In 1993, Cincinnati Reds owner Marge Schott was suspended and fined by the Major League Baseball executive committee for her anti-Jewish and racist remarks directed towards employees. Schott returned the following season, when JTA listed some of her wrongdoings:
Schott, owner of the National League baseball team, was fined $25,000, given an eightmonth suspension and ordered to attend a diversity-sensitivity seminar by major league baseball’s executive council last February after a national outcry arose over anti-Semitic and racist remarks she made.At the time, Schott acknowledged that she had used the terms "money-grubbing Jews," "nigger" and "Japs," and that she kept a Nazi swastika armband at home, although she said she "never thought of it as anything offensive."

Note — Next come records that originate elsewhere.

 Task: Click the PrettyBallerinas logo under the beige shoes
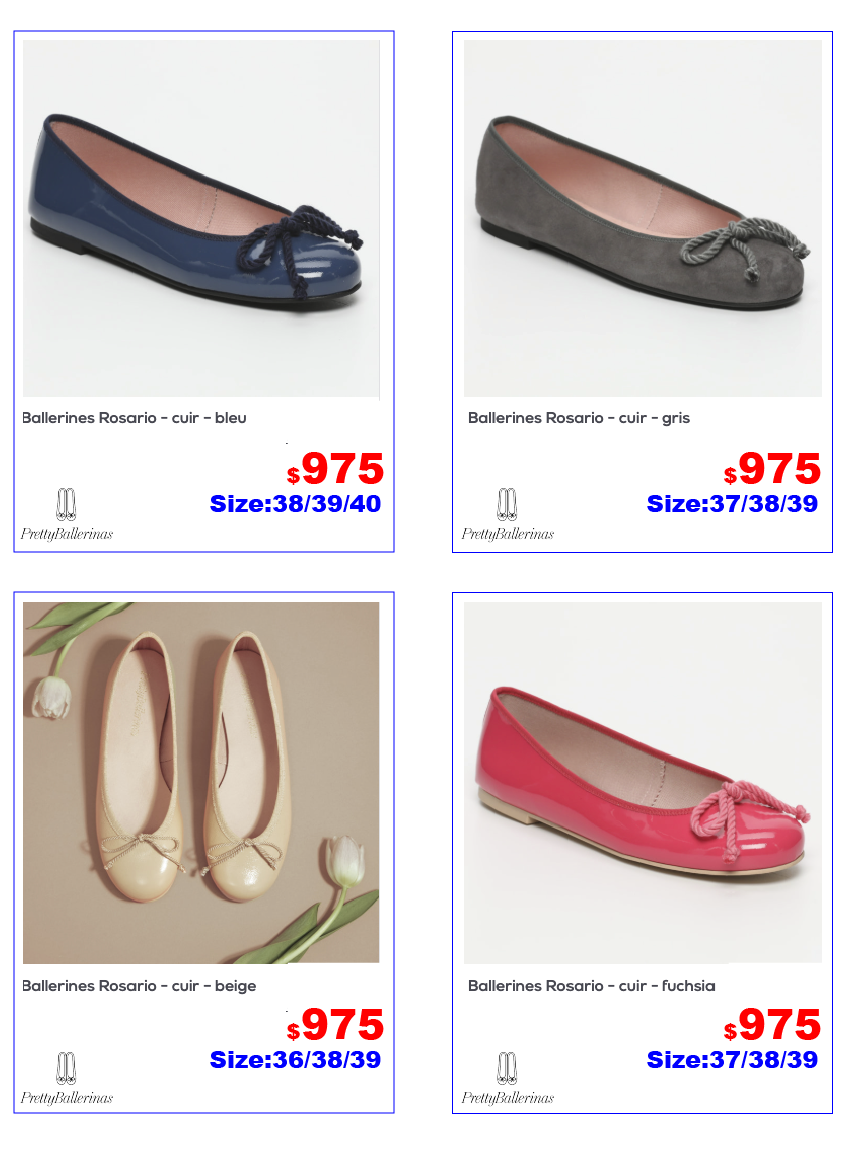click(x=67, y=1079)
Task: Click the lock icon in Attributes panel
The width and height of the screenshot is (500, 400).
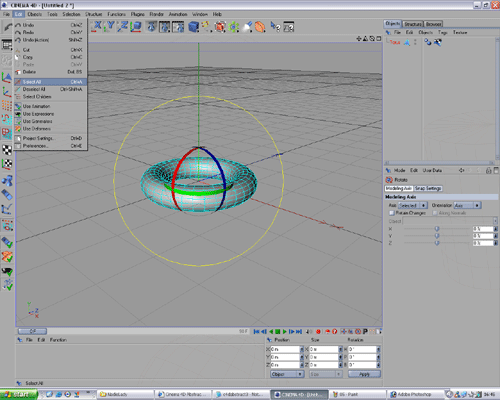Action: pyautogui.click(x=488, y=170)
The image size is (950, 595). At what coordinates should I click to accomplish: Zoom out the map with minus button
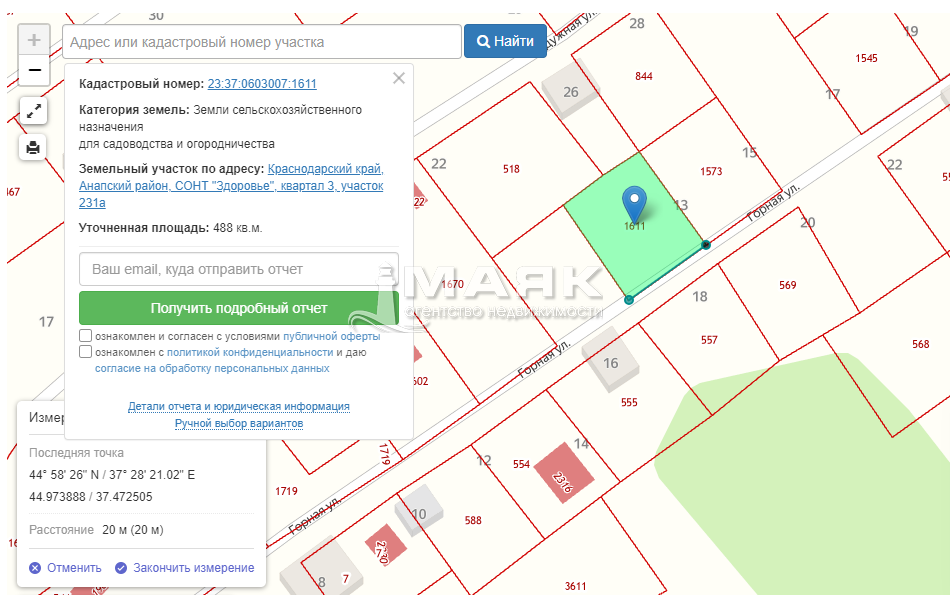(34, 71)
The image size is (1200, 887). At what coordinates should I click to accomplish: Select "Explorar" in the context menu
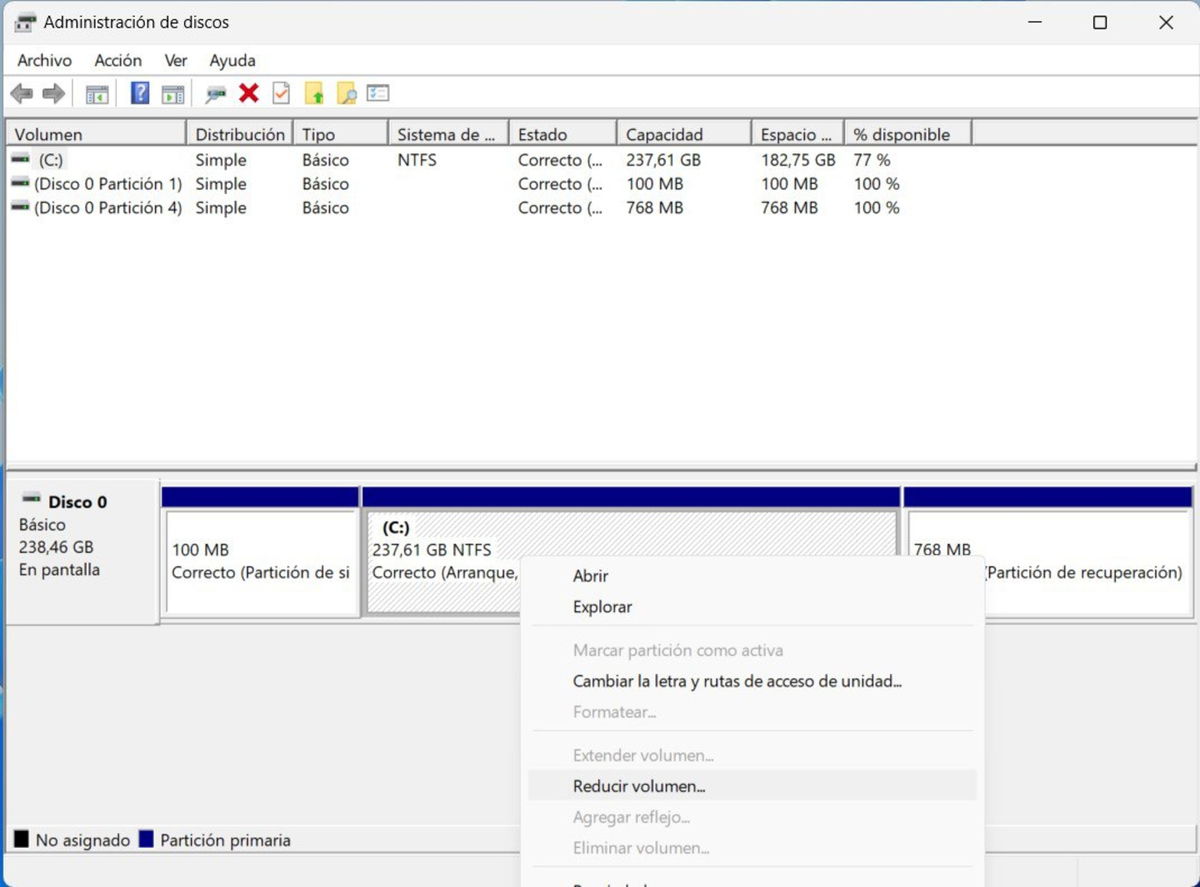pos(602,607)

Ten years after the Schott incident, a Major League umpire was punished for this poor choice of words:
A Major League Baseball umpire was suspended for using an anti-Semitic slur against a league administrator. Bruce Froemming reportedly called umpires administrator Cathy Davis a "stupid Jew bitch" after Froemming was chastised for not allowing the league to handle his travel arrangements for an umpiring trip to Japan.
While the umpire apologized, he was suspended for 10 days without pay and told to stay away from the Los Angeles Dodgers’ adult baseball camp that season.